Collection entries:
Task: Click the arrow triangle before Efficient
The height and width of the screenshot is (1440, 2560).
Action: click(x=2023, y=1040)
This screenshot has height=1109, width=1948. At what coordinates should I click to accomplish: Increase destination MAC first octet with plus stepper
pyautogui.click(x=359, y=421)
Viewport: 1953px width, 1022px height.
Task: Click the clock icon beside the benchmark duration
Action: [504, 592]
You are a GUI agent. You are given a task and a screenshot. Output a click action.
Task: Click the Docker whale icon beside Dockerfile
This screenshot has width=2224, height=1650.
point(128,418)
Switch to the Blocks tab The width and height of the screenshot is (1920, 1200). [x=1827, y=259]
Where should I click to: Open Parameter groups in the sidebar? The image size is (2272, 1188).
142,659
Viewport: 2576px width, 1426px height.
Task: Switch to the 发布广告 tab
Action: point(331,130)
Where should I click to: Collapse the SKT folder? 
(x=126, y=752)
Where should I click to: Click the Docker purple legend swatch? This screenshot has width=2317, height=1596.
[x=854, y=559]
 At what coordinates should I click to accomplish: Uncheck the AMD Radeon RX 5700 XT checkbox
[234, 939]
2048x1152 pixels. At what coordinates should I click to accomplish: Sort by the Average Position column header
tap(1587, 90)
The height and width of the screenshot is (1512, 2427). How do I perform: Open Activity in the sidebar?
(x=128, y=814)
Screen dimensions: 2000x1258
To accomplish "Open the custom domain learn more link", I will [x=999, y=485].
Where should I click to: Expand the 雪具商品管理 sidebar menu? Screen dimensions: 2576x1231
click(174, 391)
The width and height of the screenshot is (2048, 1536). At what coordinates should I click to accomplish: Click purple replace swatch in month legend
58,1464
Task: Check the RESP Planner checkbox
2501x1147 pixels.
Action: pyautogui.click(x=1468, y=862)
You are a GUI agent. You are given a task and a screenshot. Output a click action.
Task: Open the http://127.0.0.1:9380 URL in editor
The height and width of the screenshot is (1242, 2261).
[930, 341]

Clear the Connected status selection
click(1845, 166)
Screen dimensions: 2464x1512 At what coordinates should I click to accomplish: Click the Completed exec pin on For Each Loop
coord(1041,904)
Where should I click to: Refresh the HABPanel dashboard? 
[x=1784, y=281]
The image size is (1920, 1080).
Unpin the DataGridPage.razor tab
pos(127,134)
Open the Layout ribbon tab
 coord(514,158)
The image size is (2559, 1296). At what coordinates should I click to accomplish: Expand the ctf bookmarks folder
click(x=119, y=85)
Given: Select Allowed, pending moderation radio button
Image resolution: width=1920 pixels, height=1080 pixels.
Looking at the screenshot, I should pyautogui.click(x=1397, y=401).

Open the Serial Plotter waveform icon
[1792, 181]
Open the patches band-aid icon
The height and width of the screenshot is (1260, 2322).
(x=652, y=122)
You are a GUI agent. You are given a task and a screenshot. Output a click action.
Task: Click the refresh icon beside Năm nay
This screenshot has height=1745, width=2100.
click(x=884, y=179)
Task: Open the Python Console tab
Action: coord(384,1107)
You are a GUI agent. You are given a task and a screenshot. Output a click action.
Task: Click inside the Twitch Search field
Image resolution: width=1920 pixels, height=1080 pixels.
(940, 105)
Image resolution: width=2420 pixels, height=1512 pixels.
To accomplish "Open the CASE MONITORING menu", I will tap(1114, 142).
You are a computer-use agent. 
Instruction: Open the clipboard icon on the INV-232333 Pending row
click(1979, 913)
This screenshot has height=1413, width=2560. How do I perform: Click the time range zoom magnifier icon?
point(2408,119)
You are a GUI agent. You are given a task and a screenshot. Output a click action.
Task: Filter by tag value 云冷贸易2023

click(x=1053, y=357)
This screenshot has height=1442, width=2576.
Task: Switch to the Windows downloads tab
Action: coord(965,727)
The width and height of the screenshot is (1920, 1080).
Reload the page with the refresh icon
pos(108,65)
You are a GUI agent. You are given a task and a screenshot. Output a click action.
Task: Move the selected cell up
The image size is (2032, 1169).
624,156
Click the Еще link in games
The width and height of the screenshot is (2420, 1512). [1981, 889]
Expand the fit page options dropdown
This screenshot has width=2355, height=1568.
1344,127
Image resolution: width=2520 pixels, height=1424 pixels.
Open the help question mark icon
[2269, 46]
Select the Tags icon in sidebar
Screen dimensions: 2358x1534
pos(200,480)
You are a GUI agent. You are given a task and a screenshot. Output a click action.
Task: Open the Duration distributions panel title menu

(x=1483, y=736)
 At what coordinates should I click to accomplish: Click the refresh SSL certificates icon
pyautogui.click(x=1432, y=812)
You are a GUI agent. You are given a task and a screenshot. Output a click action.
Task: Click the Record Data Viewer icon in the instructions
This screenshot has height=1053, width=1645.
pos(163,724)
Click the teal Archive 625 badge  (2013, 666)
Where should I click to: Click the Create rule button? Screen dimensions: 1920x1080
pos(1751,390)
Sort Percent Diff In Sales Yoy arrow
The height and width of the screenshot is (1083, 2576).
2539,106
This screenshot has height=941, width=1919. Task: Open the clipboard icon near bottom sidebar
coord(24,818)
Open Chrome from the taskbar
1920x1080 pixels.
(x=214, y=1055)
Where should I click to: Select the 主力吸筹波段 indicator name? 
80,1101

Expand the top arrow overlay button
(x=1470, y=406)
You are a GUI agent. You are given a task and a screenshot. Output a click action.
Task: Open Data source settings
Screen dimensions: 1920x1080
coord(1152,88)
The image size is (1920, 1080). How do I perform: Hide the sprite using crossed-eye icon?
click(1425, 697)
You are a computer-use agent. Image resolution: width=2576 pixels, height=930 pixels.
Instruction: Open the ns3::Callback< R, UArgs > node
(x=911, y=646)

**Task requirements:** Would you copy each line of the records that contains "computer"?

**Reply to the exercise:**
You are a computer-use agent. 
You are a computer-use agent. Image resolution: width=2576 pixels, height=930 pixels.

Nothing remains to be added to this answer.